Dataset excerpt
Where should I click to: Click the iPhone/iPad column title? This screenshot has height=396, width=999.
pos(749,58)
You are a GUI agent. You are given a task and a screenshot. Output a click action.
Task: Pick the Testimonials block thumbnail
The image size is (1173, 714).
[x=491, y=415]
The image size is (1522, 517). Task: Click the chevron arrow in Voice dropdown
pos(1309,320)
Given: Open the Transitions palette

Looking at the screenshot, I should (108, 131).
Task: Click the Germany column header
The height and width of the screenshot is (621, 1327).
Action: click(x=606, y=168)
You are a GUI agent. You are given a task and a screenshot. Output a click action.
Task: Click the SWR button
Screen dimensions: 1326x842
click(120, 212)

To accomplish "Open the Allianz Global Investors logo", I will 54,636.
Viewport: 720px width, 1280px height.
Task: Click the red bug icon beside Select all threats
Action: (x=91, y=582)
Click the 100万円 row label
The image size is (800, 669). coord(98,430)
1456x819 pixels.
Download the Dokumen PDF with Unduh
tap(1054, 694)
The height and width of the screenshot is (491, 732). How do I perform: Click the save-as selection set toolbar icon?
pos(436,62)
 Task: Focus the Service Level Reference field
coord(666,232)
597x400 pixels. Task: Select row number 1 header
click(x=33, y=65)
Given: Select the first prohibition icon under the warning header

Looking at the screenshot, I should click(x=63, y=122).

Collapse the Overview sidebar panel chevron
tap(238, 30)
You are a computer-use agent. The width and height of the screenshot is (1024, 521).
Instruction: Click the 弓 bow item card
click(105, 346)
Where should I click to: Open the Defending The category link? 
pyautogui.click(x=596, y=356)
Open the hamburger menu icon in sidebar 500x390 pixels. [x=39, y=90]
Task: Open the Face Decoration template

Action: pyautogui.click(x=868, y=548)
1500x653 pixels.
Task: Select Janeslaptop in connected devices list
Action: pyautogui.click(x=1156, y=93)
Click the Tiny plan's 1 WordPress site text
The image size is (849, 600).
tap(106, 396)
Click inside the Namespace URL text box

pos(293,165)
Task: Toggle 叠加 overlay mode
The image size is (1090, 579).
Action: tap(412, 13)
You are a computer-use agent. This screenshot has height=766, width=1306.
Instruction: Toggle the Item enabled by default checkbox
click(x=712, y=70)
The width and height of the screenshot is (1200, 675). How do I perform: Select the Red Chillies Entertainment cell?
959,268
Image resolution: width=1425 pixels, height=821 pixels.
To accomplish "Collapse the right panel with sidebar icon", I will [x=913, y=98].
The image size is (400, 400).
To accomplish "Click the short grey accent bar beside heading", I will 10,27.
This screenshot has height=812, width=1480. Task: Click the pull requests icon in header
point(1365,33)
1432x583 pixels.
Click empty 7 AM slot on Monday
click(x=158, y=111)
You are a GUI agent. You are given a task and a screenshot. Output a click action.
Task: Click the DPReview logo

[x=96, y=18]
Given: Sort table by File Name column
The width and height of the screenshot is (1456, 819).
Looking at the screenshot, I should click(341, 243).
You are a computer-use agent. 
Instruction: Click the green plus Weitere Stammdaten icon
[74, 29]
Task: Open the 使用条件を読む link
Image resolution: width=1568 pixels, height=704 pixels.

▶ _Set problem_: Rewrite all the items above, replacing every "GUI agent" with "desktop agent" and keeping everything else unchanged.

▶ _Response_:
Where should I click to: Click the iPhone/iPad column title? This screenshot has height=396, width=999.
pos(749,58)
You are a desktop agent. You are given a task and a screenshot. Output a click action.
Task: Pick the Testimonials block thumbnail
The image size is (1173, 714).
[x=491, y=415]
The image size is (1522, 517). Task: Click the chevron arrow in Voice dropdown
pos(1309,320)
Given: Open the Transitions palette

Looking at the screenshot, I should (108, 131).
Task: Click the Germany column header
The height and width of the screenshot is (621, 1327).
Action: click(x=606, y=168)
You are a desktop agent. You are given a task and a screenshot. Output a click action.
Task: Click the SWR button
Screen dimensions: 1326x842
click(120, 212)

To accomplish "Open the Allianz Global Investors logo", I will 54,636.
Viewport: 720px width, 1280px height.
Task: Click the red bug icon beside Select all threats
Action: (x=91, y=582)
Click the 100万円 row label
The image size is (800, 669). coord(98,430)
1456x819 pixels.
Download the Dokumen PDF with Unduh
tap(1054, 694)
The height and width of the screenshot is (491, 732). How do I perform: Click the save-as selection set toolbar icon?
pos(436,62)
 Task: Focus the Service Level Reference field
coord(666,232)
597x400 pixels. Task: Select row number 1 header
click(x=33, y=65)
Given: Select the first prohibition icon under the warning header

Looking at the screenshot, I should click(x=63, y=122).

Collapse the Overview sidebar panel chevron
tap(238, 30)
You are a computer-use agent. The width and height of the screenshot is (1024, 521).
Instruction: Click the 弓 bow item card
click(105, 346)
Where should I click to: Open the Defending The category link? 
pyautogui.click(x=596, y=356)
Open the hamburger menu icon in sidebar 500x390 pixels. [x=39, y=90]
Task: Open the Face Decoration template

Action: pyautogui.click(x=868, y=548)
1500x653 pixels.
Task: Select Janeslaptop in connected devices list
Action: pyautogui.click(x=1156, y=93)
Click the Tiny plan's 1 WordPress site text
The image size is (849, 600).
tap(106, 396)
Click inside the Namespace URL text box

pos(293,165)
Task: Toggle 叠加 overlay mode
The image size is (1090, 579).
Action: tap(412, 13)
You are a computer-use agent. This screenshot has height=766, width=1306.
Instruction: Toggle the Item enabled by default checkbox
click(x=712, y=70)
The width and height of the screenshot is (1200, 675). How do I perform: Select the Red Chillies Entertainment cell?
959,268
Image resolution: width=1425 pixels, height=821 pixels.
To accomplish "Collapse the right panel with sidebar icon", I will [x=913, y=98].
The image size is (400, 400).
To accomplish "Click the short grey accent bar beside heading", I will 10,27.
This screenshot has height=812, width=1480. Task: Click the pull requests icon in header
point(1365,33)
1432x583 pixels.
Click empty 7 AM slot on Monday
click(x=158, y=111)
You are a desktop agent. You are given a task and a screenshot. Output a click action.
Task: Click the DPReview logo

[x=96, y=18]
Given: Sort table by File Name column
The width and height of the screenshot is (1456, 819).
Looking at the screenshot, I should click(341, 243).
You are a computer-use agent. 
Instruction: Click the green plus Weitere Stammdaten icon
[74, 29]
Task: Open the 使用条件を読む link
Image resolution: width=1568 pixels, height=704 pixels.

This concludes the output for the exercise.